** Opening Stored data block **
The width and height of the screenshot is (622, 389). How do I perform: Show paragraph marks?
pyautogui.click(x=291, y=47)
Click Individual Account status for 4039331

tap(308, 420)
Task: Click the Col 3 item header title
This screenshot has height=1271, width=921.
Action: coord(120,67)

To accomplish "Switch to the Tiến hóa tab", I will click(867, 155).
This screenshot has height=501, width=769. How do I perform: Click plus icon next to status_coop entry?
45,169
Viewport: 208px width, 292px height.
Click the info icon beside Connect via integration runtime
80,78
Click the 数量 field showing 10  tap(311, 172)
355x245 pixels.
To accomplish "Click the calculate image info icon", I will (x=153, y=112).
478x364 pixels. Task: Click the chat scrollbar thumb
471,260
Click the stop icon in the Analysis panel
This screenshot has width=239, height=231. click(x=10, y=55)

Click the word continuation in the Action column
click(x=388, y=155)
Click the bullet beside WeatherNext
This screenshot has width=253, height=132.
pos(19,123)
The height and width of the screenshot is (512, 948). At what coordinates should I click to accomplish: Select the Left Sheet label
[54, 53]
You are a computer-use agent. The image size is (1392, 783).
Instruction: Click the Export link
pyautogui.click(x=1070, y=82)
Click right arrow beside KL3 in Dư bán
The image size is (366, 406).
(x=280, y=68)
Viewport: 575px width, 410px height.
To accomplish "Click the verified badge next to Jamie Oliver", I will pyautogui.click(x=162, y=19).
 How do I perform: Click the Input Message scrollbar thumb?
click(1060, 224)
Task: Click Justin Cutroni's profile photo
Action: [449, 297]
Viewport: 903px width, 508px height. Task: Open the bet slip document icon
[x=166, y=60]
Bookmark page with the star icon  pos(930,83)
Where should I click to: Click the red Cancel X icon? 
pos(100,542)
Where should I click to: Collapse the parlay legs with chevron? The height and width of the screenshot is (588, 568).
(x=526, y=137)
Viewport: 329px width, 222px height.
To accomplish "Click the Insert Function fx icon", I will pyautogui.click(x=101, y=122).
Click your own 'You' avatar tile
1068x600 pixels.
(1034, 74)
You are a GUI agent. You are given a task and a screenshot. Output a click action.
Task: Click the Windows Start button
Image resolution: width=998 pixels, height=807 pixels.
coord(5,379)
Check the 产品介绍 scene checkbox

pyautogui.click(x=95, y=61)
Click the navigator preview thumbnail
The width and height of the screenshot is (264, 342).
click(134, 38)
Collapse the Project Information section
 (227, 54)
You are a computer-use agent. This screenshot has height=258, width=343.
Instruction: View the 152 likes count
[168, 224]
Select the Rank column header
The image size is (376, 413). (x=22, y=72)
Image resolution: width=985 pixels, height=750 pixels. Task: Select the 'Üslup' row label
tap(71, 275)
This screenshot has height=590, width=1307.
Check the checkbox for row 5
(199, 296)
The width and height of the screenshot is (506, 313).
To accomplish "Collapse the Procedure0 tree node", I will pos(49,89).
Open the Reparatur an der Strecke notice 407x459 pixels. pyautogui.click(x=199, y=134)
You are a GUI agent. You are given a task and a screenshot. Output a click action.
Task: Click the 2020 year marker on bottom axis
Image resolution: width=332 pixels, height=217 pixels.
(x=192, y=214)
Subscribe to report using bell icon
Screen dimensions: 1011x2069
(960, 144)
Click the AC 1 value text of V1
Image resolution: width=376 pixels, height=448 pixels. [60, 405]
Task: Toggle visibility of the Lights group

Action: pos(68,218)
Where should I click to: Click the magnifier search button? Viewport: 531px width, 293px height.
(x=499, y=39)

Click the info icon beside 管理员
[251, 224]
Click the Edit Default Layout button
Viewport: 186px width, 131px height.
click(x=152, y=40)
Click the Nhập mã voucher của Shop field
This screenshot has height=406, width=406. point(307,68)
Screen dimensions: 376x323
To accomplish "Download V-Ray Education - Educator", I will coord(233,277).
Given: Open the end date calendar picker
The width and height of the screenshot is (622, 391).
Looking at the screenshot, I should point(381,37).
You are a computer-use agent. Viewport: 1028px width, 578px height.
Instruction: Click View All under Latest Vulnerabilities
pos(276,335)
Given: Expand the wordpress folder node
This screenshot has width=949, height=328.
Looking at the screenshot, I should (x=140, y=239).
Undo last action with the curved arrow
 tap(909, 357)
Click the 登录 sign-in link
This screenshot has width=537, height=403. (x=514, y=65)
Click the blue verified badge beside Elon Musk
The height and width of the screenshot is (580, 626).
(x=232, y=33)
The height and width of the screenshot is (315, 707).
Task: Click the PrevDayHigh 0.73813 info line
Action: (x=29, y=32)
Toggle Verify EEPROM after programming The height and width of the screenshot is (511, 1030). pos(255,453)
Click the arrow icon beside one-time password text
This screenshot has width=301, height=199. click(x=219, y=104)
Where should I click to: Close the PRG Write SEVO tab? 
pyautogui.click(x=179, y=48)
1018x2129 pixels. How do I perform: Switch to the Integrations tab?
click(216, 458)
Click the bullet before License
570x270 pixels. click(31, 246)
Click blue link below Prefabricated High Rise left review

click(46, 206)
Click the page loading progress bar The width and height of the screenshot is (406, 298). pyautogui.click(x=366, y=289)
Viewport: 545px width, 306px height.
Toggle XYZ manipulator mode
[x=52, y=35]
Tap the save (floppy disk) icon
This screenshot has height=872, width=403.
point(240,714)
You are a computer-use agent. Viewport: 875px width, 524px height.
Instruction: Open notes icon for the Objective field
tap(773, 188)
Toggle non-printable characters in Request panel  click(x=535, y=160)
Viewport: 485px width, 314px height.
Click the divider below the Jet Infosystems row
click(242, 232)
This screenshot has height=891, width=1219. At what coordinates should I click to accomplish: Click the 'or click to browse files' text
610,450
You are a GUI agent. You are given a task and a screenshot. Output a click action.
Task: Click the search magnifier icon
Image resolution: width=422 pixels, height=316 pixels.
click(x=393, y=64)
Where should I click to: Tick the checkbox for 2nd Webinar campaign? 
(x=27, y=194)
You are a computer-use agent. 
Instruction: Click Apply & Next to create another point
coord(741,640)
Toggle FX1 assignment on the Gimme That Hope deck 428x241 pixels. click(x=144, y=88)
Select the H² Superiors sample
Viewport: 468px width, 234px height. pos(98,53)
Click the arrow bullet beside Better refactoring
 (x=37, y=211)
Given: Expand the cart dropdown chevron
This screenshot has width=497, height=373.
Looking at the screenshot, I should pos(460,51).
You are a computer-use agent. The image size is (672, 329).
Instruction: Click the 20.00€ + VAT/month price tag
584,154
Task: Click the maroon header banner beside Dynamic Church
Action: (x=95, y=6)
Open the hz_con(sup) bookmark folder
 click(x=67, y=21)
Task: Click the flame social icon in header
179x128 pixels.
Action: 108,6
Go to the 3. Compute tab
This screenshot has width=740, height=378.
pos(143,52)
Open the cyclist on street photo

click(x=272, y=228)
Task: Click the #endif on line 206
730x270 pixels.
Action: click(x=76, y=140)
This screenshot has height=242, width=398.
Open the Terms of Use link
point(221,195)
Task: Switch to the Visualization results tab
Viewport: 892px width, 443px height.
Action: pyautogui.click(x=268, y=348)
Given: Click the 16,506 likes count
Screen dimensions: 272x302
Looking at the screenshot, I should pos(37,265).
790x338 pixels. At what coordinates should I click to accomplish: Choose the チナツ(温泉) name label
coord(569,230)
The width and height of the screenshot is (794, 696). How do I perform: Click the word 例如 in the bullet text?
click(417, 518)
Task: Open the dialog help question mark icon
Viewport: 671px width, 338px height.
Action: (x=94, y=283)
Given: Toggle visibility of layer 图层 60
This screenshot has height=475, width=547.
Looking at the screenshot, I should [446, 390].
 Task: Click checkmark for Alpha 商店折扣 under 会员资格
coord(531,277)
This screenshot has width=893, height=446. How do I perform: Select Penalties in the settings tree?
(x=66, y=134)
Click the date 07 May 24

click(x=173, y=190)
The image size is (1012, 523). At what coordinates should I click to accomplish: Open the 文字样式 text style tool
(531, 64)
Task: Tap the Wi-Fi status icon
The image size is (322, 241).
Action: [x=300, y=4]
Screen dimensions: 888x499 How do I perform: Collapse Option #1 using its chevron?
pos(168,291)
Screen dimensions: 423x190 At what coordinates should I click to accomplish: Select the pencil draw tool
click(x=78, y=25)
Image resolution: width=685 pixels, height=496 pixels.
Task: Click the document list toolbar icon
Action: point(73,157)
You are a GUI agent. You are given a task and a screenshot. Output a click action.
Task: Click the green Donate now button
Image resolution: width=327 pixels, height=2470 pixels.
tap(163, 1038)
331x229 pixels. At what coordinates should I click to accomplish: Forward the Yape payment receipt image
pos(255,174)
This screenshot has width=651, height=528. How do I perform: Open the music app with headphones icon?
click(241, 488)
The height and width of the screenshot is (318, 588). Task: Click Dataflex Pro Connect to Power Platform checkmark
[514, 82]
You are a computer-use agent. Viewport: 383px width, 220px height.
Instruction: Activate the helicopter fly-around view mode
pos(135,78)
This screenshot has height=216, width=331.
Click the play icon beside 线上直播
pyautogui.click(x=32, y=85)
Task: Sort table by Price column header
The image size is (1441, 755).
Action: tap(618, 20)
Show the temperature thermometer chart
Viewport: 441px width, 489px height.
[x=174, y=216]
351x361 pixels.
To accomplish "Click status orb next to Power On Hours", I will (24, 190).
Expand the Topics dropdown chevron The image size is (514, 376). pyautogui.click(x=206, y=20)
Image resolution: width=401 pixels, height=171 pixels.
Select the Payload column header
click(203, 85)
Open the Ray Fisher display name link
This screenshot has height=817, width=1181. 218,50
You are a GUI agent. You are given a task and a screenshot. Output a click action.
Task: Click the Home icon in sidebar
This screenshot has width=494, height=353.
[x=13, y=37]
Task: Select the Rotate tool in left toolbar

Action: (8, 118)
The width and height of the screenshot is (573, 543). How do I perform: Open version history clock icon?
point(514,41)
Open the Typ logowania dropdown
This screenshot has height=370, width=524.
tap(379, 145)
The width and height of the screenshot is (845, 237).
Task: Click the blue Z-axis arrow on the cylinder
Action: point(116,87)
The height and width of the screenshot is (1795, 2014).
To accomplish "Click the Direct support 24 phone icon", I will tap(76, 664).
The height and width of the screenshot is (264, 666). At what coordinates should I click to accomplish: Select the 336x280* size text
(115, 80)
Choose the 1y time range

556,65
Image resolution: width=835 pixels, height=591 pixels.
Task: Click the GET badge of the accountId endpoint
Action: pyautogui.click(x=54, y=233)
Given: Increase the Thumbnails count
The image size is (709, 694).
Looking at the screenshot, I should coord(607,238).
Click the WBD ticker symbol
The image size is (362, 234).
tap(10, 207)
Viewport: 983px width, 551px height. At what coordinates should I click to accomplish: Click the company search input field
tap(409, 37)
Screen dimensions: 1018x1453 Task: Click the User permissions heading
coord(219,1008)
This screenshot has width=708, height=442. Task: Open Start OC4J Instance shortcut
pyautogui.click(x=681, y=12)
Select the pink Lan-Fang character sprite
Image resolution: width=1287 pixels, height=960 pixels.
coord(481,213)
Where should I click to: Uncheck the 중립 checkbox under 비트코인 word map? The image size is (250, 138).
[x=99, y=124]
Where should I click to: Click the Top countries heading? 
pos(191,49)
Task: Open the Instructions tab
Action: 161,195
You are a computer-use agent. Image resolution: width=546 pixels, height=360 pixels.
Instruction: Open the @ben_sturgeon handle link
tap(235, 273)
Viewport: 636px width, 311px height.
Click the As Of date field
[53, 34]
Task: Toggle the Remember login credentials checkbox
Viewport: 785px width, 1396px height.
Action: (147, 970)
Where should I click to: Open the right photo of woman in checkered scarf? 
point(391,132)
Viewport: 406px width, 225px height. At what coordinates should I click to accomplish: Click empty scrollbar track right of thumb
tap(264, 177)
** Closing Stored data block **
Directions for this task
Retype exactly the lines of the data above, starting at its first line and finishing with the line that has "You are a computer-use agent. The image size is (1392, 783)." in it.

Output
The width and height of the screenshot is (622, 389). How do I perform: Show paragraph marks?
pyautogui.click(x=291, y=47)
Click Individual Account status for 4039331

tap(308, 420)
Task: Click the Col 3 item header title
This screenshot has height=1271, width=921.
Action: coord(120,67)

To accomplish "Switch to the Tiến hóa tab", I will click(867, 155).
This screenshot has height=501, width=769. How do I perform: Click plus icon next to status_coop entry?
45,169
Viewport: 208px width, 292px height.
Click the info icon beside Connect via integration runtime
80,78
Click the 数量 field showing 10  tap(311, 172)
355x245 pixels.
To accomplish "Click the calculate image info icon", I will (x=153, y=112).
478x364 pixels. Task: Click the chat scrollbar thumb
471,260
Click the stop icon in the Analysis panel
This screenshot has width=239, height=231. click(x=10, y=55)

Click the word continuation in the Action column
click(x=388, y=155)
Click the bullet beside WeatherNext
This screenshot has width=253, height=132.
pos(19,123)
The height and width of the screenshot is (512, 948). At what coordinates should I click to accomplish: Select the Left Sheet label
[54, 53]
You are a computer-use agent. The image size is (1392, 783).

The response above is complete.